Propagating Universal Perturbations to Overcome LLM Guard Models

Introduction to Attack on Guard Models

The deployment of LLMs in real-world applications necessitates robust mechanisms to ensure their safe interaction with users. A novel strategy of implementing a secondary reviewing LLM, dubbed a Guard Model, aims at moderating the primary LLM's output to filter out harmful content. However, the paper presented in "PRP: Propagating Universal Perturbations to Attack LLM Guard-Rails" uncovers a methodical approach to circumvent these guardrails, challenging the reliability of these defense mechanisms.

Attack Mechanism Overview

The paper elucidates a two-step attack strategy, named PRP, that constructs and leverages universal adversarial prefixes to deceive Guard Models. Initially, it identifies a universal adversarial prefix that, when appended to any input, camouflages the harmfulness of the content, thereby dodging detection by the Guard Model. Subsequently, the attack exploits the in-context learning capabilities of the base LLM to ensure that its response begins with this universal adversarial prefix. This cunning strategy enables harmful responses to bypass the Guard Model's scrutiny.

Evaluation Results

The application of PRP across various Guard-Railed LLM configurations, both open and closed-source, showcases its high efficacy.
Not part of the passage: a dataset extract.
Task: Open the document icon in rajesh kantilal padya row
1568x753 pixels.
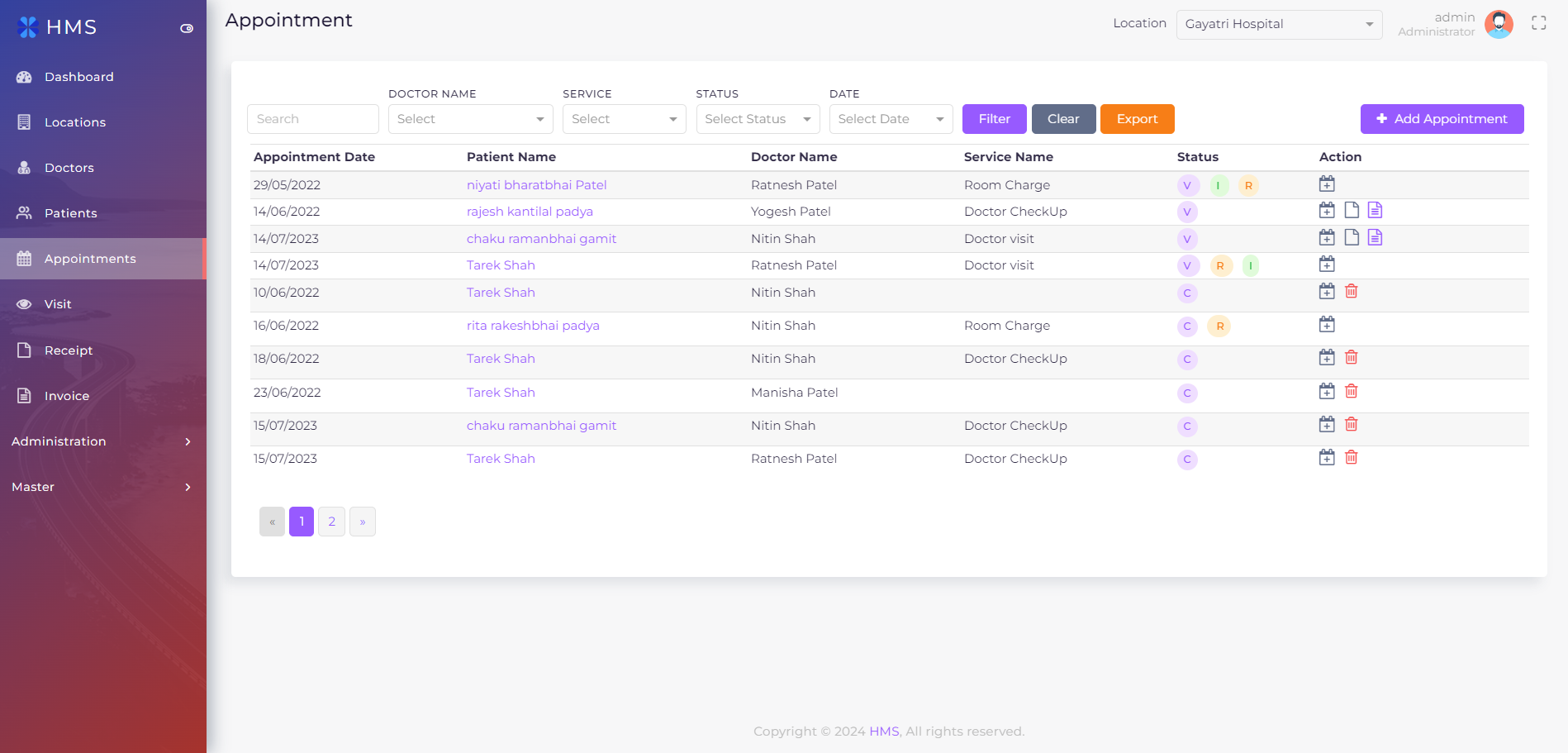Action: [x=1352, y=210]
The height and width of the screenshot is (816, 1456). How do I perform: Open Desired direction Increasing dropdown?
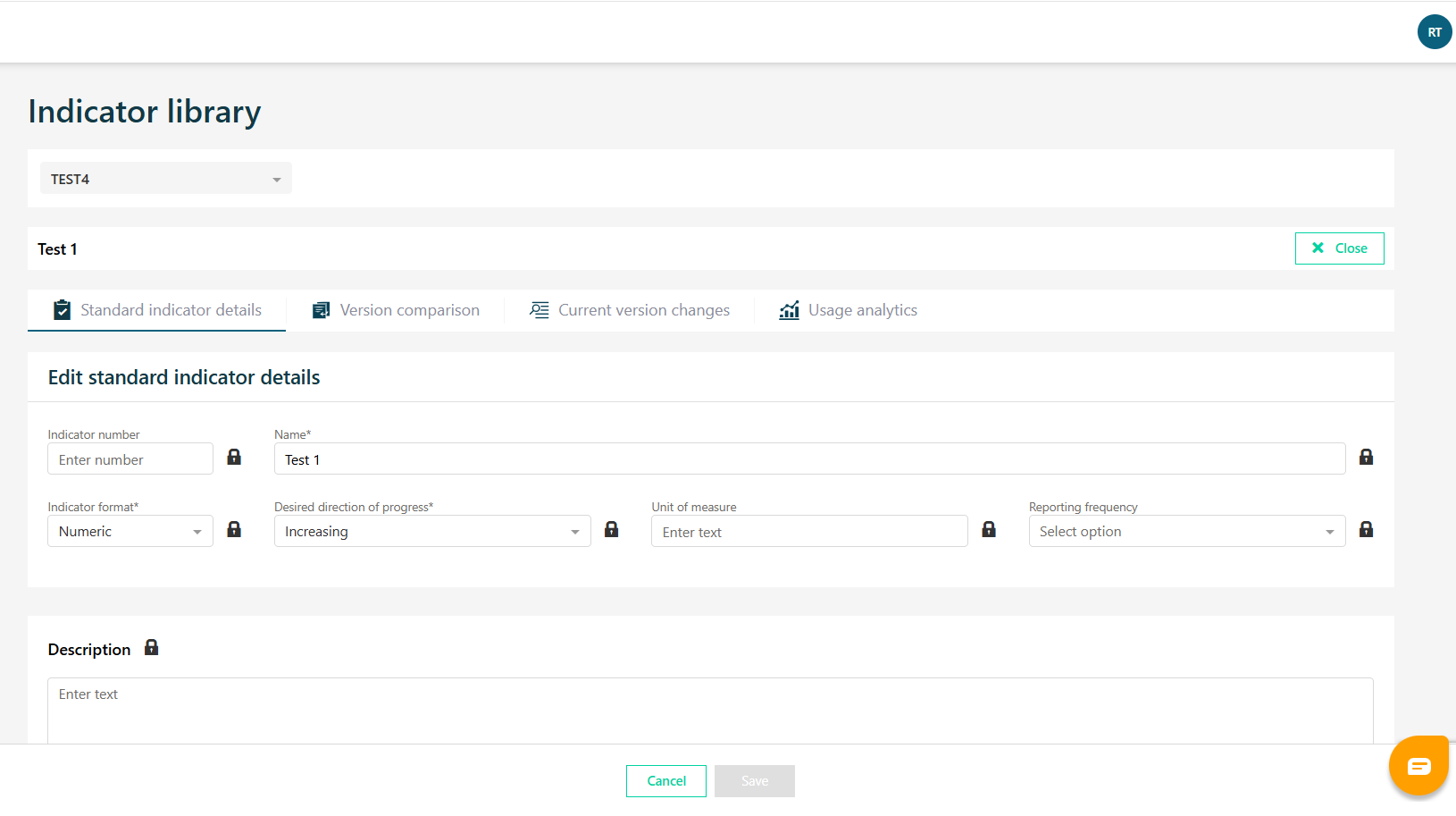coord(432,531)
Notably, experiments demonstrate that PRP can achieve a remarkable 80% jailbreak success rate on LLM configurations that include both Llama 2 and closed-source models like GPT 3.5 as Guard Models. This starkly contrasts with the substantially lower success rates when conventional attacks are applied, highlighting the vulnerability of Guard Models to the devised strategy.

Implications and Theoretical Insights

The paper raises critical concerns about the current state of Guard-Railed LLMs and casts doubt on the effectiveness of Guard Models as reliable defense mechanisms against sophisticated attacks. The findings stress the need for more advanced and perhaps fundamentally different approaches to ensure the safe deployment of LLMs in sensitive and interactive applications. Moreover, the paper underscores the significance of continuous and dynamic security assessments for LLMs, advocating for a shift towards developing adaptive and resilient defense strategies.

Future Landscape of AI Safety

The disclosure of PRP ignites a vital discourse on the necessity of bolstering the defenses of Guard Models against adversarial manipulations. It sets the stage for further research into more robust and impermeable guardrails for LLMs, potentially leveraging insights from adversarial training, differential privacy, or other novel AI safety techniques. Additionally, the paper subtly prompts an exploration of alternative safety paradigms that do not solely rely on post-hoc moderation by another LLM but instead integrate safety principles more intrinsically into the model's architecture or training process.

Closing Thoughts

The unveiling of PRP as a potent method to undermine Guard-Railed LLMs poses crucial questions about the sufficiency and robustness of current LLM safety mechanisms. This investigation not only serves as a clarion call for the AI research community to prioritize the development of more reliable defenses but also enriches our understanding of the vulnerabilities inherent to LLMs. As we venture further into deploying LLMs across various domains, ensuring their safe and ethical use remains an indispensable goal that demands concerted and innovative efforts.